Acid-induced release of platelet-activating factor by human esophageal mucosa induces inflammatory mediators in circular smooth muscle

In a human in vitro model of esophagitis, we investigated the genesis of esophagitis-associated dysmotility by examining HCI-induced production of inflammatory mediators in the mucosa and investigating their effect on esophageal circular muscle. Muscularis propria was removed from organ donors' esophagi, leaving the mucosal tube intact. The tube was tied at both ends, forming a sac, and filled with HCl at pH 4. After 3 h of incubation, the supernatant surrounding the sac was analyzed or applied to circular muscle strips.

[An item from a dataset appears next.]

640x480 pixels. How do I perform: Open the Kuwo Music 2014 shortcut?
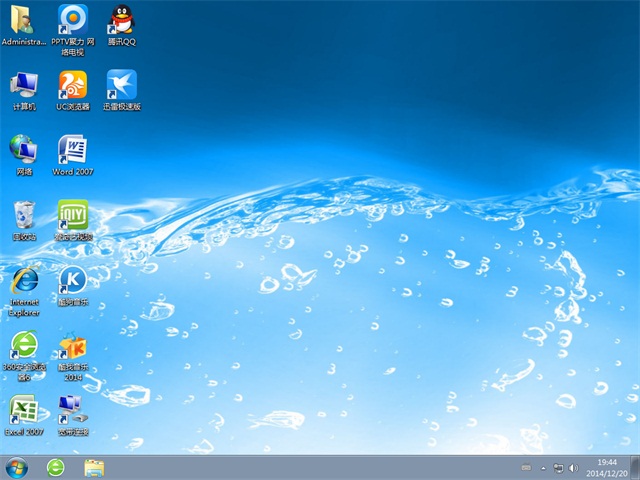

HCl alone did not affect circular muscle contraction in response to electrical field stimulation (EFS), but supernatant of HCI-treated mucosa abolished contraction. The inhibition was reversed by the platelet-activating factor (PAF) antagonist CV3988 [(+/-)-3-(N-octadecyl-carbamoyl)-2- methoxy) propyl-(2-thiazolioethyl) phosphate], whereas the PAF analog 2-O-methyl platelet-activating factor C-16 (PAF-16) inhibited EFS-induced contraction and acetylcholine (ACh) release in circular muscle strips. The hydrogen peroxide scavenger catalase reversed the inhibition in contraction, to the same extent as CV3988. We therefore measured PAF and hydrogen peroxide (H2O2) in mucosa, mucosa supernatant, and circular muscle. HCl increased PAF and interleukin (IL)-1 beta (but not IL-6, prostaglandin E-2, or H2O2) in mucosa, and only PAF was released into the supernatant, presumably to affect circular muscle. In circular muscle, exogenous PAF induced sequential formation of IL-6, H2O2, IL-1 beta, and PAF. Release of PAF by the mucosa inhibits ACh release from circular muscle layer neurons and initiates sequential formation of inflammatory mediators in muscle, resulting in production of PAF by the muscle itself, possibly initiating in a self-sustaining cycle.